McGrathNicol’s report highlighted that “purchasing decisions increasingly based on rebates ultimately leads to a slowing of inventory turnover rates, as the products are generally less popular with customers. Eventually, in the case of (Dick Smith), heavy discounts were needed to sell the rebated stock, destroying the margin uplift that the rebate sought to achieve.”
It stressed that “in some cases, the stock could not be sold at all and became obsolete”.
As all this was going on staff started to bail on Aboud. Rod Orrick who joined Dick Smith from a senior role at Harvey Norman and was tipped as a future CEO at the troubled retailer quit. So did several buyers and middle management.
As one senior executive said to ChannelNews “We could see the writing on the wall and it wasn’t Nick Aboud’s rebate tally that stood out.

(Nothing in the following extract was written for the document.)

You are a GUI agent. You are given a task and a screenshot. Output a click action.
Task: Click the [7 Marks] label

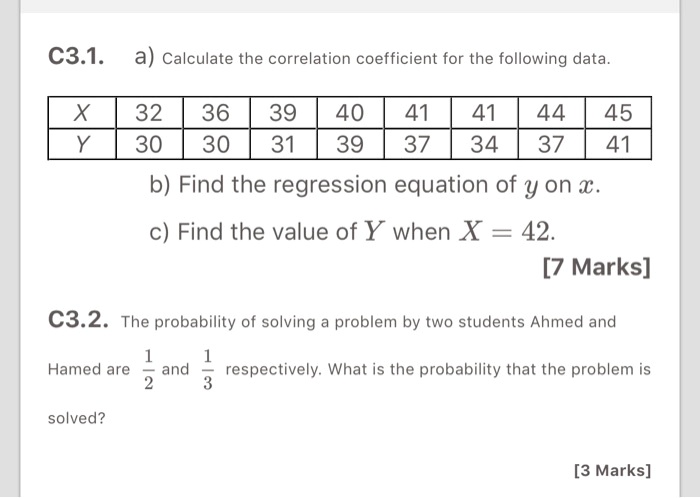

It was the poor way that the Company was being run”.
The final six months in the life of Dick Smith to December 2015 included an average month-on-month decline in comparable store sales of 8.8 per cent.
In other words, the company could not respond to competitive pressures. It got itself into a bind because the strategy approved by the board included growth targets that simply made the inventory problem worse which, in turn, encouraged more rebate-driven product acquisition.
At the same time the likes of JB Hi Fi were squeezing life out of Dick Smith by rolling out promotions that hurt Dick Smith sales.
Then in desperation the Company tried to get into the high margin appliance business a move that was doomed from the moment that it was conceived.
The brainchild of former Marketing Director Neil Merola Dick Smith management was desperate to take on Harvey Norman, The Good Guys and in particular arch enemy JB Hi Fi, retailers who are now reaping the benefits of Dick Smith’s demise.
Dick Smith had a store network that was double the size of the market leader, JB Hi-Fi, which had twice the amount of sales.
Abboud was desperate to take on JB Hi Fi and would often brag to ChannelNews about his “growth” struggled to cope with the fast changing nature of the consumer electronics industry.
His marketing executives also struggled with changing market conditions. PC sales were slowing along with smartphone demand. Consumers were dumping Windows and Microsoft Office products which made up 40 per cent of Dick Smith’s sales in fiscal 2015.
He also punted on house brand stock and after initially telling journalists that house brand stock would only make up between 12 and 15 percent of overall stock it in the end it made up over 24% of all stock.
This is the same stock that failed to sell even after a 70% liquidation sale.
Hayes told the, AFR that the board packs handed to directors included plenty of information about the latest broker reports and various sell side recommendations for investors in Dick Smith shares. There was less information about the company’s inventory problems, which culminated in a $60 million impairment in November 2015.
One of the issues that went against creditors in the final months was the decision to declare a dividend, which delivered over $860,000.
Now Nick Aboud, and chairman, Rob Murray, are set to be questioned in the NSW Supreme Court in September. The examination will run until October as Ferrier Hodgson assesses whether it can sue the 10 directors and executives, who will be covered by Dick Smith’s D&O insurance policy.
Anchorage chairman Phil Cave said last night that while he had not had an opportunity to review the administrator’s full report, the focus of its summary was clearly on events and actions taken by Dick Smith long after Anchorage’s involvement had ended.
“When we sold our majority interest in Dick Smith in late 2013, it had no net debt and around $100m in cash and it was in a similarly strong financial position as at December 2014 which is when it was announced that I would step down from the board because Anchorage was no longer a shareholder,” Mr Cave said.
McGrathNicol has now urged creditors to vote on July 25 to tip the once venerable retailer into liquidation.